— ACTION ITEM —
Would you give back exactly the lines from the line with "The height and" through the end of the entries below, both included, but none of the pictures?

Dataset entries
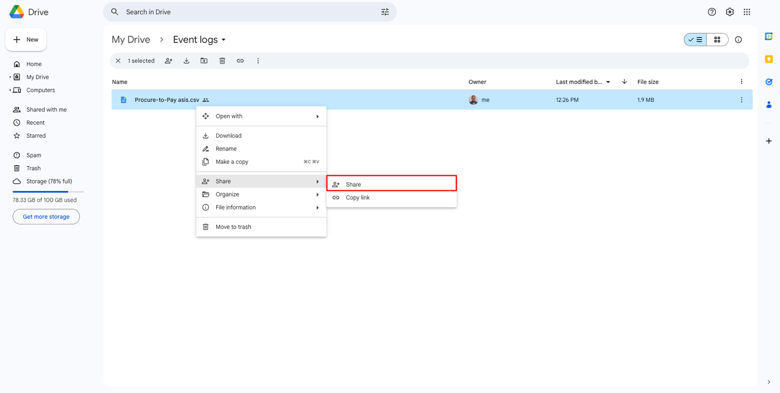Screen dimensions: 780x393
Task: Click the Get more storage button
Action: 46,217
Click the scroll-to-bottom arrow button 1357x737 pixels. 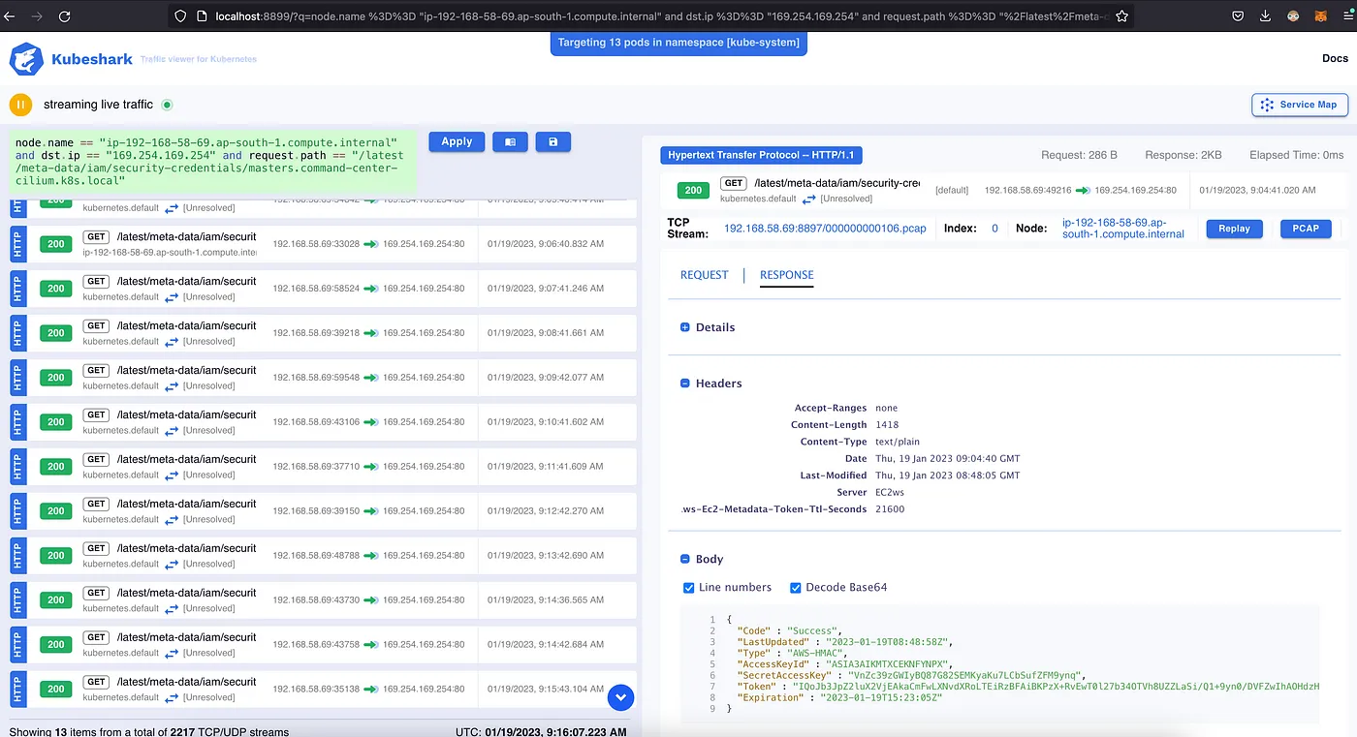620,696
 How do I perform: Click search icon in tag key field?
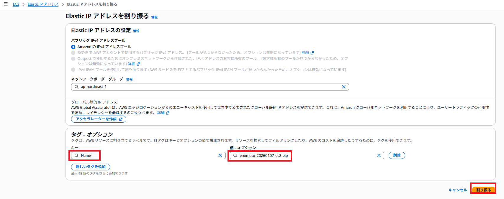[76, 155]
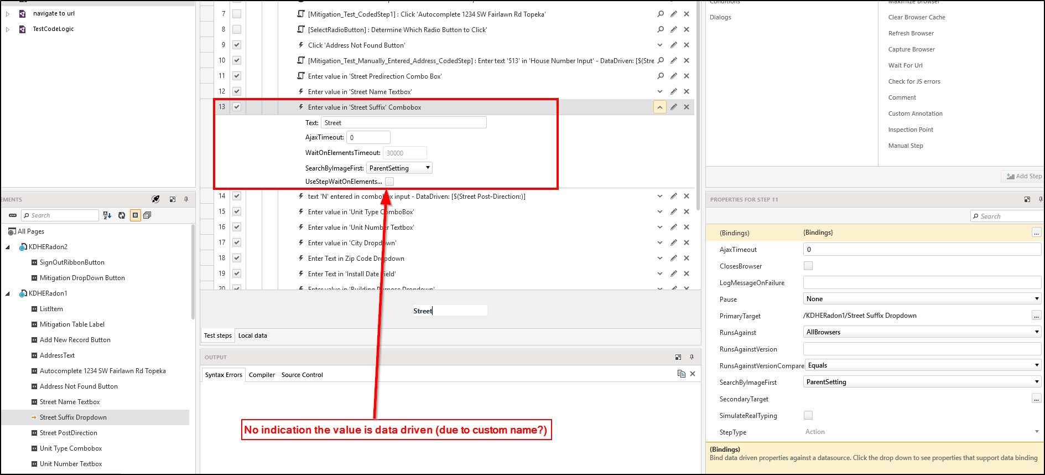The image size is (1045, 475).
Task: Click the AjaxTimeout field in step 13
Action: (368, 137)
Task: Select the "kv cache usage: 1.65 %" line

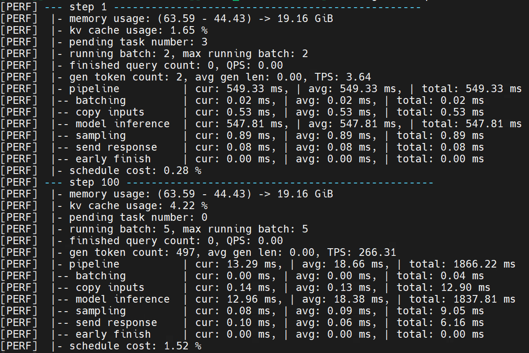Action: [138, 31]
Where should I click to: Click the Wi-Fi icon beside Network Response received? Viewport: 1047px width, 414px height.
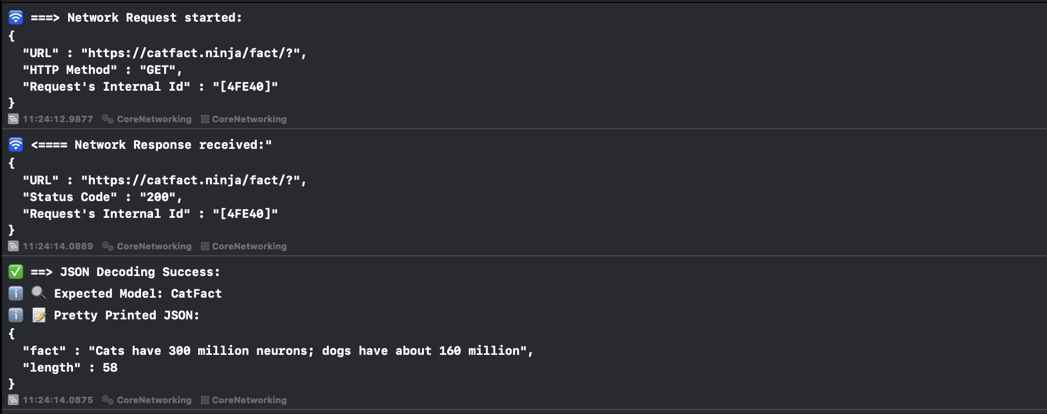tap(16, 145)
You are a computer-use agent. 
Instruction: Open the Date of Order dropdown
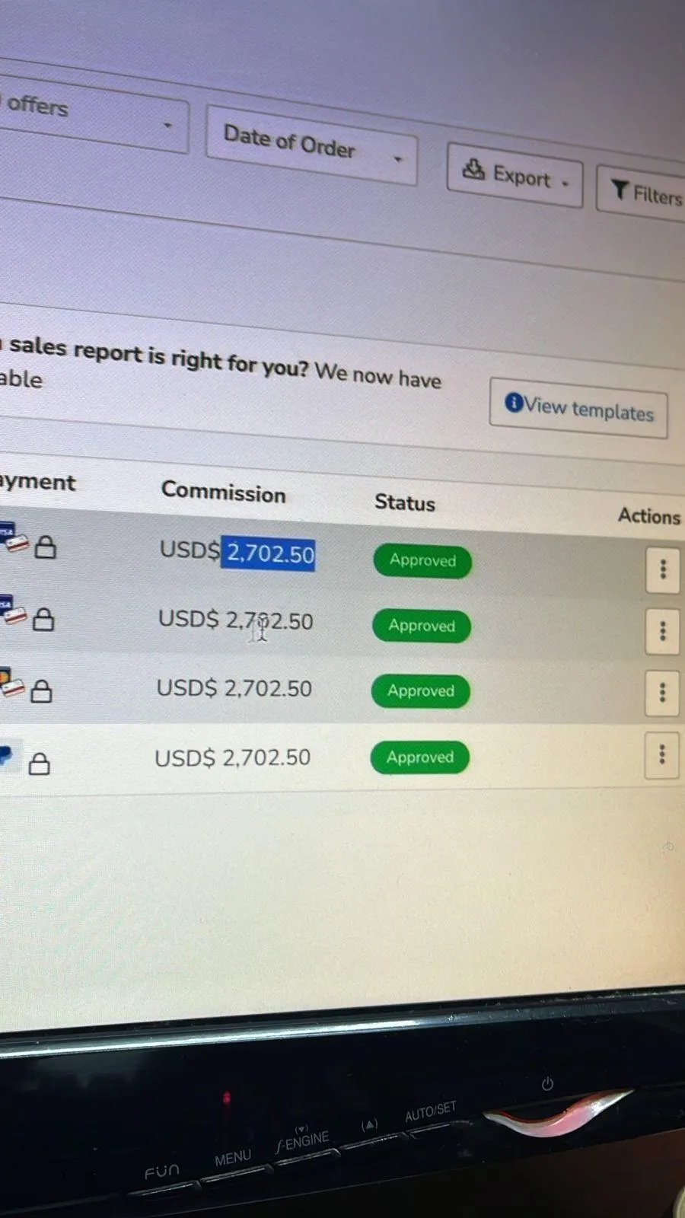pos(311,145)
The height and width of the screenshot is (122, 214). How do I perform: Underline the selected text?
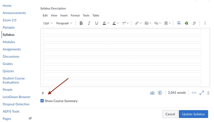(96, 23)
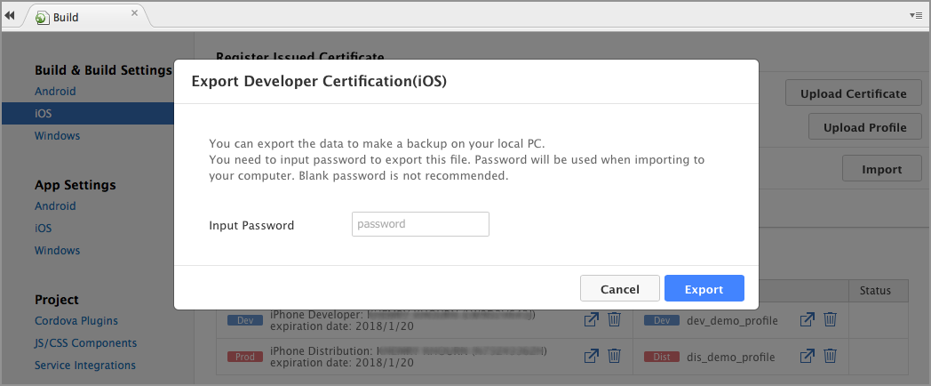The image size is (931, 386).
Task: Export the iPhone Developer certificate row icon
Action: (592, 319)
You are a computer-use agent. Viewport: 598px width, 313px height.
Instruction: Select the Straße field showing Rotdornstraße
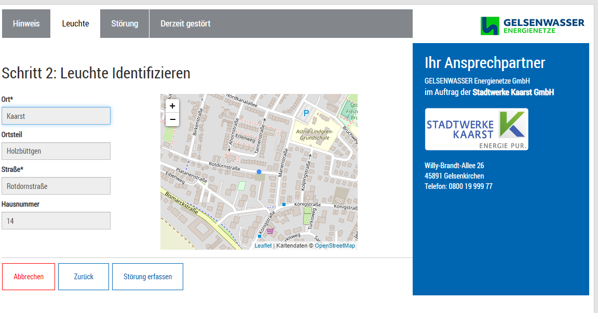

— EXPECTED ANSWER —
The height and width of the screenshot is (122, 214). How do I perform: Underline the selected text?
(96, 23)
The image size is (931, 386).
Task: Export the iPhone Developer certificate row icon
Action: (592, 319)
You are a computer-use agent. Viewport: 598px width, 313px height.
Instruction: Select the Straße field showing Rotdornstraße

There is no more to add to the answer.